On comprend que la guerre désignée comme juste au nom de la démocratie et contre le terrorisme va de pair avec le marché, la finance, la technologie. Cette guerre est actuellement conçue pour devenir permanente, à l’instar d’autres fonctions sociales comme la police ou la médecine. Dans le monde globalisé, la démocratie s’amalgame au marché ou alors au parti unique si on est en Chine. Démocratiser ne signifie pas participer librement à la vie politique mais avoir l’accès aux marchandises et au travail. En Chine, en Russie, en Occident, le citoyen est sollicité ou invité à consommer mais il n’a pas besoin de penser et d’ailleurs dans les régimes les plus autoritaire, penser est interdit alors qu’en Occident c’est autorisé mais pas très bien vu par les maîtres du système. Dans certaines parties du monde, les individus ont accès aux conflits. Finalement, la guerre s’est démocratisée avec les armes qui vont avec et circulent aussi bien que les capitaux et les hommes. Que l’on soit shebab, touareg, salafiste, taliban, rebelle en Syrie ou en Libye, ou ailleurs, l’accès à la guerre se déroule comme l’accès aux smartphones et tablettes pour les civils de tous les pays. L’attentat perpétré dans un centre commercial à Nairobi symbolise la rencontre entre deux mondes, la consommation et la guerre, qui n’en font qu’un en vérité. Et l’on pourrait ajouter la santé. L’objectif du système n’est pas de guérir mais de soigner car ça rapporte plus.

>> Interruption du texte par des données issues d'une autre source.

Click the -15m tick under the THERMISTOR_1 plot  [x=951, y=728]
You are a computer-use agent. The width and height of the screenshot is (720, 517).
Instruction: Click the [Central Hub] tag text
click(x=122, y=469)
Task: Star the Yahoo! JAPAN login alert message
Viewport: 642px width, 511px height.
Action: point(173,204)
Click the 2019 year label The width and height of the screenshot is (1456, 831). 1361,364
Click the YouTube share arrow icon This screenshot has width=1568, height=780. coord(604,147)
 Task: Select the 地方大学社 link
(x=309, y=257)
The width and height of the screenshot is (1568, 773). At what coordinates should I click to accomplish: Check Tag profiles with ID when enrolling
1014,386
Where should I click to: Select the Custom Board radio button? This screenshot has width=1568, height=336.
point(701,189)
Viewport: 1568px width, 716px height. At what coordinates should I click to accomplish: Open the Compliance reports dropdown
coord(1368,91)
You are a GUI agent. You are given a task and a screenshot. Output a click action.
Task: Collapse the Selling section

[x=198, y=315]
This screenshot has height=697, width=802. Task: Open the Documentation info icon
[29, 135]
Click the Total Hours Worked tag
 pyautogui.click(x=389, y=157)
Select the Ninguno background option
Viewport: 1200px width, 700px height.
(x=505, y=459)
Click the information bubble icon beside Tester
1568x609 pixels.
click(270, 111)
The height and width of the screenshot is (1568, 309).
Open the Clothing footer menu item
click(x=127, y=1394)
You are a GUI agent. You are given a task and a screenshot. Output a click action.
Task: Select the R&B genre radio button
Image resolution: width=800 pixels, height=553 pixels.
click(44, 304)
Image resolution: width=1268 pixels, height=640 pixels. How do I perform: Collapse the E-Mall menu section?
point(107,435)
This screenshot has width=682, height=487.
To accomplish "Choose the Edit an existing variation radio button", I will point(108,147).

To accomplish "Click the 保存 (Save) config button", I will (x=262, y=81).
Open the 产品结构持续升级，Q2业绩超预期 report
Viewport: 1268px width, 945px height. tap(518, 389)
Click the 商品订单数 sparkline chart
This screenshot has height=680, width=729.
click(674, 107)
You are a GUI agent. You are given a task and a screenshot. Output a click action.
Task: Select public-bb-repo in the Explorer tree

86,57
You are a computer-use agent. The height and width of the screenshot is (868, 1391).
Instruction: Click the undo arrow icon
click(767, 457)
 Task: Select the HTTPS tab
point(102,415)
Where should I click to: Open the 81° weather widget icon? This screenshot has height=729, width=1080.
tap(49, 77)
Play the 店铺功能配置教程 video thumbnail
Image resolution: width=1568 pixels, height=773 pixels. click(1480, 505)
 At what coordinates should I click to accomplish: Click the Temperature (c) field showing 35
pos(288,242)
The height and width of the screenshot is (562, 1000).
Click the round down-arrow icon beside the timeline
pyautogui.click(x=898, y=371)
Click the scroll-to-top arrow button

On peut élargira le propos en incluant ce qui se ressemble à une guerre civile, entre des catégories de populations, ou entre des citoyens et les structures policières des Etats post-modernes. Cette autre forme de conflit se joue entre individus d’un même pays, ressemblant d’assez loin aux guerres que des rebelles bien armés mènent contre les régimes. Au final, nous vivons dans une « guerre civile » globale et sans fin conclut Kantor non sans avoir rappelé le travestissement de la démocratie sous la règle suprême du marché, avec l’affaiblissement des nations comme source de valeur et d’appartenance. Il n’y a qu’une seule patrie, c’est celle du voyageur dans le grand centre commercial qu’est la planète. Un seul impératif, être libre de consommer et de faire des transactions. Les grandes idées de la Renaissance ou des Lumières ont été ensevelies. Il reste les Etats mais ce sont des structures qui servent le marché, avec des élites souvent interchangeables. Les Etats qui ne sont plus au service des souverainetés populaires mais servent les intérêts des élites en premier, puis s’occupent des populations car il faut ménager les opérateurs si l’on veut que le système perdure. Le chaos est un ingrédient du nouvel ordre international, avec la guerre et la monnaie. L’International-élitisme est alors un autre versant du national-capitalisme qui a succédé à l’Etat providence.